### Given data
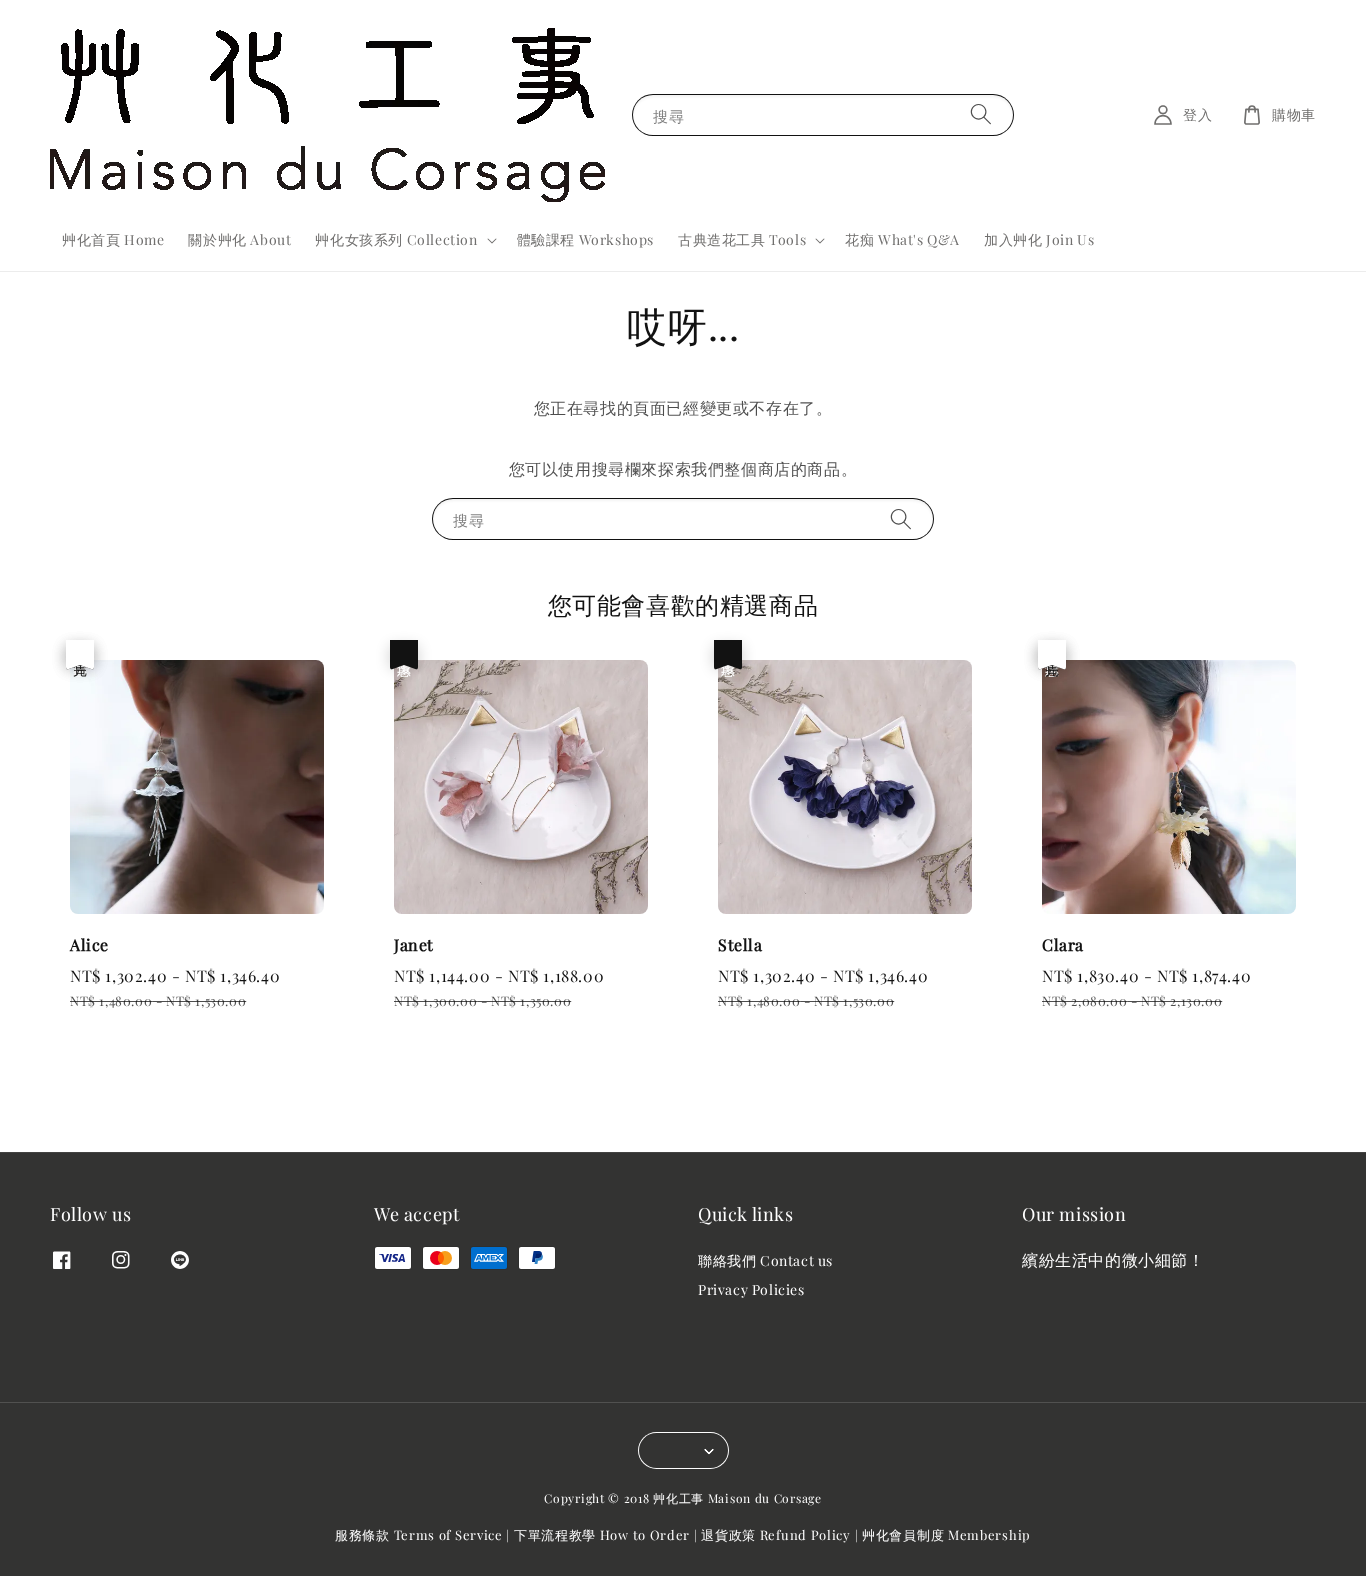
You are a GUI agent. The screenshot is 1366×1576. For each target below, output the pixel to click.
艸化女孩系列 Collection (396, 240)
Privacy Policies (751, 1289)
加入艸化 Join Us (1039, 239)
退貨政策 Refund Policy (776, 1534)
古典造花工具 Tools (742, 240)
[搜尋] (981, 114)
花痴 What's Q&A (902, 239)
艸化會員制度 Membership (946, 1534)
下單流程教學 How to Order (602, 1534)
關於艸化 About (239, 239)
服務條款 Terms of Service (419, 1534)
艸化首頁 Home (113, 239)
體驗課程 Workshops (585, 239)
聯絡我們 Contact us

### What is being asked
Only the lines from the one containing "艸化女孩系列 Collection (396, 240)" through the final line of the records above should be printed, exactly as they stand.

### Response to the task
艸化女孩系列 Collection (396, 240)
Privacy Policies (751, 1289)
加入艸化 Join Us (1039, 239)
退貨政策 Refund Policy (776, 1534)
古典造花工具 Tools (742, 240)
[搜尋] (981, 114)
花痴 What's Q&A (902, 239)
艸化會員制度 Membership (946, 1534)
下單流程教學 How to Order (602, 1534)
關於艸化 About (239, 239)
服務條款 Terms of Service (419, 1534)
艸化首頁 Home (113, 239)
體驗課程 Workshops (585, 239)
聯絡我們 Contact us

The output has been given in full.